En la intimidad del Cenáculo, Jesús hizo algo sorprendente, totalmente inédito: tomando pan, dio gracias, lo partió y se lo dio diciendo: —Esto es mi cuerpo, que es entregado por vosotros. Haced esto en memoria mía (Lc 22, 19). Sus palabras expresan la radical novedad de esta cena con respecto a las anteriores celebraciones pascuales. Cuando pasó el pan ácimo a los discípulos, no les entregó pan, sino una realidad distinta: esto es mi cuerpo. «En el pan partido, el Señor se reparte a sí mismo (...). Al agradecer y bendecir, Jesús transforma el pan, y ya no es pan terrenal lo que da, sino la comunión consigo mismo» (Benedicto XVI, Homilía de la Misa in Cena Domini, 9-IV-2009). Y al mismo tiempo que instituyó la Eucaristía, donó a los Apóstoles el poder de perpetuarla, por el sacerdocio.
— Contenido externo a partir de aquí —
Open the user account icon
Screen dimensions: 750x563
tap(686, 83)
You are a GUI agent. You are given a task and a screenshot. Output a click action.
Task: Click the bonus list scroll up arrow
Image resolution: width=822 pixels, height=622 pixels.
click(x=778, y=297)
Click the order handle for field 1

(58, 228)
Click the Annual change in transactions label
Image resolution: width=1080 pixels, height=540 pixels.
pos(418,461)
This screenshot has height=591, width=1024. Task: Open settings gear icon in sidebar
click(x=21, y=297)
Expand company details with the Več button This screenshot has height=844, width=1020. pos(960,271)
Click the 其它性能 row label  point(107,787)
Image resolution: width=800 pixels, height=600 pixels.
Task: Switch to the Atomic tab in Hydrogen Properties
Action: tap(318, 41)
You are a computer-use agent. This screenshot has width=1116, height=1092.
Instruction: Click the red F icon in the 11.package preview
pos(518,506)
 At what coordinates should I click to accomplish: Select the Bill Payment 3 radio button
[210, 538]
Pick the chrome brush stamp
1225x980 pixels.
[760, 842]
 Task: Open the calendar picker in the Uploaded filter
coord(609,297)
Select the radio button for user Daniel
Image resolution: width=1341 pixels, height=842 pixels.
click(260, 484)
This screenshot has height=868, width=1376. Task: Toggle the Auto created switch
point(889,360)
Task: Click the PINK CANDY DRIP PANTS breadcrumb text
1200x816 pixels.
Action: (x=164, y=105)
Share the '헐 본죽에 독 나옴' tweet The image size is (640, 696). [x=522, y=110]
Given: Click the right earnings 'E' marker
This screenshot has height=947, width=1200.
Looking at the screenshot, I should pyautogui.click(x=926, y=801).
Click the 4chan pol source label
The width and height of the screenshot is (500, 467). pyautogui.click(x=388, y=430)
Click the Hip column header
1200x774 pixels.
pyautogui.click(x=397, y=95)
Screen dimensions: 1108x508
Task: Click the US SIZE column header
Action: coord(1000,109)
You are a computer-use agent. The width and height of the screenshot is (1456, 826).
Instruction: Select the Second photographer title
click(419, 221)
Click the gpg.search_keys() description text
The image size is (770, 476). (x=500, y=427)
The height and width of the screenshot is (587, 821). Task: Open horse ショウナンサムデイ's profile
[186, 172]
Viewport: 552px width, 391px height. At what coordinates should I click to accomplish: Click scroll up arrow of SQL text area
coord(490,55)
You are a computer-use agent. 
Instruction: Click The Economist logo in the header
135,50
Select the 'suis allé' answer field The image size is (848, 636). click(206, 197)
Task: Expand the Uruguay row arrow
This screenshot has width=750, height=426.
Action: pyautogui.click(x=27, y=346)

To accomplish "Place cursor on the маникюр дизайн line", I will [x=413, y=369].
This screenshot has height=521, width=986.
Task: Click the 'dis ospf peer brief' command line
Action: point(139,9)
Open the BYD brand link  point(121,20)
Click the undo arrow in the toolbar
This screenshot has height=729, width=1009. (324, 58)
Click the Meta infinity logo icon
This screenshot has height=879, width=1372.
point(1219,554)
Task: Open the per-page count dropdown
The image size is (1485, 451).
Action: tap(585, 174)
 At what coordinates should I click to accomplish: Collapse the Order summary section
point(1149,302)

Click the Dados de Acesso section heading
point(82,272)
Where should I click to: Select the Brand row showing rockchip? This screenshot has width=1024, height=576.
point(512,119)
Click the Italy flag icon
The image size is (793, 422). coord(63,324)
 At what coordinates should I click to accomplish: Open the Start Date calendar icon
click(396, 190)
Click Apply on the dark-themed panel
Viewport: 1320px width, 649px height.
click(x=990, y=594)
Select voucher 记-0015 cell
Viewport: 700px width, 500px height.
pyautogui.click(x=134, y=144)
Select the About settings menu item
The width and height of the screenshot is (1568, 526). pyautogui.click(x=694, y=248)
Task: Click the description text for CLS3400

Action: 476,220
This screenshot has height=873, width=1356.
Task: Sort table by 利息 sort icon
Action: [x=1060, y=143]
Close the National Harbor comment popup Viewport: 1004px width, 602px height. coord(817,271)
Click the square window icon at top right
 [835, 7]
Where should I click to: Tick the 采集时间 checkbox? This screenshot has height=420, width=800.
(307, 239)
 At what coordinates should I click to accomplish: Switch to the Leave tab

También con el cáliz Jesús hizo algo de singular relevancia: tomó del mismo modo el cáliz, después de haber cenado, y se lo pasó diciendo: —Este cáliz es la nueva alianza en mi sangre, que es derramada por vosotros (Lc 22, 20). Ante este misterio, el beato Juan Pablo II planteaba: «¿Qué más podía hacer Jesús por nosotros? Verdaderamente, en la Eucaristía nos muestra un amor que llega "hasta el extremo" (Jn 13, 1), un amor que no conoce medida. Este aspecto de caridad universal del Sacramento eucarístico se funda en las palabras mismas del Salvador. Al instituirlo, no se limitó a decir "Éste es mi cuerpo", "Esta copa es la Nueva Alianza en mi sangre", sino que añadió "entregado por vosotros... derramada por vosotros" (Lc 22, 19-20). No afirmó solamente que lo que les daba de comer y beber era su cuerpo y su sangre, sino que manifestó su valor sacrificial, haciendo presente de modo sacramental su sacrificio, que cumpliría después en la cruz algunas horas más tarde, para la salvación de todos» (Beato Juan Pablo II, Litt. enc. Ecclesia de Eucharistia, 17-IV-2003, 11-12).

Benedicto XVI, dirigiéndose a los Ordinarios de Tierra Santa en el mismo lugar de la Última Cena, enseñaba: «en el Cenáculo el misterio de gracia y salvación, del que somos destinatarios y también heraldos y ministros, solo se puede expresar en términos de amor» (Benedicto XVI, Rezo del Regina Coeli con los Ordinarios de Tierra Santa): el de Dios, que nos ha amado primero y se ha quedado realmente presente en la Eucaristía, y el de nuestra respuesta, que nos lleve a entregarnos generosamente al Señor y a los demás.

Ante Jesús Sacramentado —¡cómo me gusta hacer un acto de fe explícita en la presencia real del Señor en la Eucaristía!—, fomentad en vuestros corazones el afán de transmitir, con vuestra oración, un latido lleno de fortaleza que llegue a todos los lugares de la tierra, hasta el último rincón del planeta donde haya un hombre que gaste generosamente su existencia en servicio de Dios y de las almas (Amigos de Dios, 154).